Bovendien lijkt de Nederlandse overheid haar preventietaak vooral in te willen vullen via screening en individuele gezondheidsbewaking, terwijl collectieve preventie – zoals het bevorderen van gezonde voeding, voldoende bewegen en een schone leefomgeving – veel effectiever en minder schadelijk is.
“De focus op het vroeg opsporen van ziekte bij individuen vermindert de gevoelde urgentie voor het écht voorkomen van ziekte op collectief niveau en vertroebelt het zicht op de maatschappelijke en commerciële determinanten van gezondheidsrisico’s en ongezonde gewoontes”, schrijft de RVS.
Vier aanbevelingen
Om de balans te herstellen pleit de Raad Volksgezondheid en Samenleving voor vier fundamentele koerswijzigingen.

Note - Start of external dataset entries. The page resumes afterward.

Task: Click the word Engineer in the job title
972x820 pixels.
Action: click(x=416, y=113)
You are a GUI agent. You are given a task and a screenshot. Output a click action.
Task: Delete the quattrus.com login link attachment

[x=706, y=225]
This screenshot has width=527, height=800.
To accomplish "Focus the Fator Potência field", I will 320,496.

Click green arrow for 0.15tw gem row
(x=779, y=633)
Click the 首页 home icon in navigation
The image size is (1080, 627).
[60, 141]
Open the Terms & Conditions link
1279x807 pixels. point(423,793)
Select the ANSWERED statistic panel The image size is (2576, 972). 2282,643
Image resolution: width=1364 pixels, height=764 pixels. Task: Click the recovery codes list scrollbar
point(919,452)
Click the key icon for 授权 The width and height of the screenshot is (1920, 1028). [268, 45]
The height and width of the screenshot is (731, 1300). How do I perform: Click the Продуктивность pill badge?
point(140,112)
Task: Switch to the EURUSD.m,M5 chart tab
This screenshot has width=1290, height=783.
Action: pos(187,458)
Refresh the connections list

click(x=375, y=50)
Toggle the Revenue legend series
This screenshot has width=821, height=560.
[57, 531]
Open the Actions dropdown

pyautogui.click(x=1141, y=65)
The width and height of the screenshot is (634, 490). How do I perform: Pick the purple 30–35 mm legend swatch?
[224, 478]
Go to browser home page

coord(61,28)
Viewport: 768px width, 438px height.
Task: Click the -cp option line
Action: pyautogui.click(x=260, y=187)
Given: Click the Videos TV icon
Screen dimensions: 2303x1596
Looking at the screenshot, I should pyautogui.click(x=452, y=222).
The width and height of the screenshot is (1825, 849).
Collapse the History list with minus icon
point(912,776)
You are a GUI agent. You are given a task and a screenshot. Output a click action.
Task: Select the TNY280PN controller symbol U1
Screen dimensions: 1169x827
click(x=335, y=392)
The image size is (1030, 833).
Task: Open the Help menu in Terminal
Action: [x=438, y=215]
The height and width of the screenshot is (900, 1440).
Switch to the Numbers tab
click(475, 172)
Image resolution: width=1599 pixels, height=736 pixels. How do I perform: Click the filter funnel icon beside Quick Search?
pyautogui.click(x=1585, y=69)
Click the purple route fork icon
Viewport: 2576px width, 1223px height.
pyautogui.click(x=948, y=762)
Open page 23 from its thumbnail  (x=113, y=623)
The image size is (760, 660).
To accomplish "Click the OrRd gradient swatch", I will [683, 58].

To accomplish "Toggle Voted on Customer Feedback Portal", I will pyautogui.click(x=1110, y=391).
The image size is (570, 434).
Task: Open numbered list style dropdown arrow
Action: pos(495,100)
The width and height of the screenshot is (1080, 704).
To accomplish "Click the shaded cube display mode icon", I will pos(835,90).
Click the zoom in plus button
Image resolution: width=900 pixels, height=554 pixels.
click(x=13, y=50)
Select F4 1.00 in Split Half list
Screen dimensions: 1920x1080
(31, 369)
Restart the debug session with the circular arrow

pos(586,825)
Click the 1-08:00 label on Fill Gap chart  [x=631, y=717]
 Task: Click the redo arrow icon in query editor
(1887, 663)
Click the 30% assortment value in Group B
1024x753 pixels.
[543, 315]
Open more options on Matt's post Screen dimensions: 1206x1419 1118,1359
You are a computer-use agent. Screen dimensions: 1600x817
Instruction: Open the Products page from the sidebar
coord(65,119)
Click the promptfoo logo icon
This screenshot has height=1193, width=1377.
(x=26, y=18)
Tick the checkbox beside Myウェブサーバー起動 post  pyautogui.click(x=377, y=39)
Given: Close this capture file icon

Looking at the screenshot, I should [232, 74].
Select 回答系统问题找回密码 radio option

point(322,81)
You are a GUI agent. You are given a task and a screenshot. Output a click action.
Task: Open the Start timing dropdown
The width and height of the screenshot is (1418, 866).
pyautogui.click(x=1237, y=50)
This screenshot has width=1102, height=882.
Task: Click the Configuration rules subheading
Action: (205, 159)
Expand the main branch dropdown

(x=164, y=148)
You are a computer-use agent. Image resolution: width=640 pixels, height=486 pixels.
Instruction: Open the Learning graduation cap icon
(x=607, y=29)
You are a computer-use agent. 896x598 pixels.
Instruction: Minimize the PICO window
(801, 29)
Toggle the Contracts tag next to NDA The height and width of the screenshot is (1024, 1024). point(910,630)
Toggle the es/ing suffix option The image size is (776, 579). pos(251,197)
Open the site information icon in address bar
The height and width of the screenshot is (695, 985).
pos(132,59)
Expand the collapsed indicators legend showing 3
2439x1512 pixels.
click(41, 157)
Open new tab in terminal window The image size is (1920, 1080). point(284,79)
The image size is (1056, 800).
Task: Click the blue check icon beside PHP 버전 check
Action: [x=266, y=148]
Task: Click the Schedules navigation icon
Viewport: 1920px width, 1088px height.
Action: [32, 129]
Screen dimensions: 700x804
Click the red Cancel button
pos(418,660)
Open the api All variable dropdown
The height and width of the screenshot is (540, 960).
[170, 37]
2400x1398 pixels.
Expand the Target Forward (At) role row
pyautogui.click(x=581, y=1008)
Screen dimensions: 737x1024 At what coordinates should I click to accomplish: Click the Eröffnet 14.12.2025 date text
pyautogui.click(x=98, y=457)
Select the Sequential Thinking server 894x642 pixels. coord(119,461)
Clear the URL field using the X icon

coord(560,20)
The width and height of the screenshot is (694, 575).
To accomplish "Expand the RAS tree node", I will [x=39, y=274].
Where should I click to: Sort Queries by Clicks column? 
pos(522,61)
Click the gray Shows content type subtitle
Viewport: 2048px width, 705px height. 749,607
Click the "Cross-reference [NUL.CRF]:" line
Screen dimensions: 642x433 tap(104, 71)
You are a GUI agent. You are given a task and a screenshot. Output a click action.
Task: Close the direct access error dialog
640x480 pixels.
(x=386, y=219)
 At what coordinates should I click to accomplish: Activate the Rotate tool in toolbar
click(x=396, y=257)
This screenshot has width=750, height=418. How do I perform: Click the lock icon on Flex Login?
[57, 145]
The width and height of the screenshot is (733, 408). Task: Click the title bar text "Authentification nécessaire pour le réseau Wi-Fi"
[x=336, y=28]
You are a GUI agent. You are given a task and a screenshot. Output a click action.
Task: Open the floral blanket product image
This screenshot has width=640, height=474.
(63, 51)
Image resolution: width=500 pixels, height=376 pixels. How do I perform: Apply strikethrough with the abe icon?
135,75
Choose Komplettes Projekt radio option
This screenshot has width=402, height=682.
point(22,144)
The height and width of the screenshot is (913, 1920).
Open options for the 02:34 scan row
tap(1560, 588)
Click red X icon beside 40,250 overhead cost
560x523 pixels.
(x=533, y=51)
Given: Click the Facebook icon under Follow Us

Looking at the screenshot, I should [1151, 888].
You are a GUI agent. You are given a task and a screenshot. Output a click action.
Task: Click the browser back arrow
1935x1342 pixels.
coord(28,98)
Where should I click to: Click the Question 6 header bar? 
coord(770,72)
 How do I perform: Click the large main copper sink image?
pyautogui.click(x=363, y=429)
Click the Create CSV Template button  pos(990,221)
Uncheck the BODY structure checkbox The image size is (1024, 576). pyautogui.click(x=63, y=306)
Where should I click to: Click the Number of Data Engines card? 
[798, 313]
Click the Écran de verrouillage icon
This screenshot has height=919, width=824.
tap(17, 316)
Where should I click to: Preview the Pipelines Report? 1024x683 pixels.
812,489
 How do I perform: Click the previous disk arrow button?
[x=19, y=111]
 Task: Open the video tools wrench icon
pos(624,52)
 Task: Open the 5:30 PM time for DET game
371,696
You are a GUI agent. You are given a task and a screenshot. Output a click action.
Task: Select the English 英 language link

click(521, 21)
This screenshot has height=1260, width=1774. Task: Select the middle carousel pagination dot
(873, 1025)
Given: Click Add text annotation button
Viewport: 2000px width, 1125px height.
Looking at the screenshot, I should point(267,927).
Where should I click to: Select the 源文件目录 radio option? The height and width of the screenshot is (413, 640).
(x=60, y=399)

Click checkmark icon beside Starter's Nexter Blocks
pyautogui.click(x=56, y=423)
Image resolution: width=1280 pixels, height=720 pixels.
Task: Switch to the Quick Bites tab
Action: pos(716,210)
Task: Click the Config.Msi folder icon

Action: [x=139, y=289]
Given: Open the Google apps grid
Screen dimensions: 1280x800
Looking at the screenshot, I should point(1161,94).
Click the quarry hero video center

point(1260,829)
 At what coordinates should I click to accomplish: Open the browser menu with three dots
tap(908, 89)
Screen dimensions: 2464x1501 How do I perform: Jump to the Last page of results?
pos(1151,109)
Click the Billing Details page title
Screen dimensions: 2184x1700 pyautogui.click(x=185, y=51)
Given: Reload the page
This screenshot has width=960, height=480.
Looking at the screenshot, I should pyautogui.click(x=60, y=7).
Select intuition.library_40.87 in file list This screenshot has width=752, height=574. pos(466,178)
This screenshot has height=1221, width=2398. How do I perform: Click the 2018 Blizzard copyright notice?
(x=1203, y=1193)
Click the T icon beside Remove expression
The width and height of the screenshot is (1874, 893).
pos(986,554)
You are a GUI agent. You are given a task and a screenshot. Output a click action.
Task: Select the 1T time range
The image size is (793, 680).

- De overheid moet prioriteit geven aan collectieve preventie in plaats van medische screening. In tijden van schaarste moet preventie op de meest kansrijke en breed aangrijpende manier ingevuld worden, zodat ze de minste nevenschade oplevert en gezondheidsachterstanden verkleint.
- Beleidsmakers moeten bij nieuwe screeningsprogramma’s niet alleen de voordelen, maar ook de nadelen serieus afwegen.
- Richtlijnen moeten artsen beter ondersteunen in het tegengaan van overdiagnostiek en het kritisch omgaan met verruimde ziektedefinities. Richtlijnen kunnen zorgverstrekkers steun bieden om bepaalde handelingen, ondanks druk van de patiënt, níét te doen.
- In de praktijk moet terughoudendheid met diagnostiek de norm worden. Ook bij diagnose moet het uitgangspunt primum non nocere zijn - allereerst niet schaden - net zoals bij curatieve zorg. De keerzijden van diagnostiek moeten expliciet onderdeel van opleidingen worden. Het tuchtrecht dat tot defensieve geneeskunde leidt, omdat de arts bang is om iets te missen, moet worden gemoderniseerd.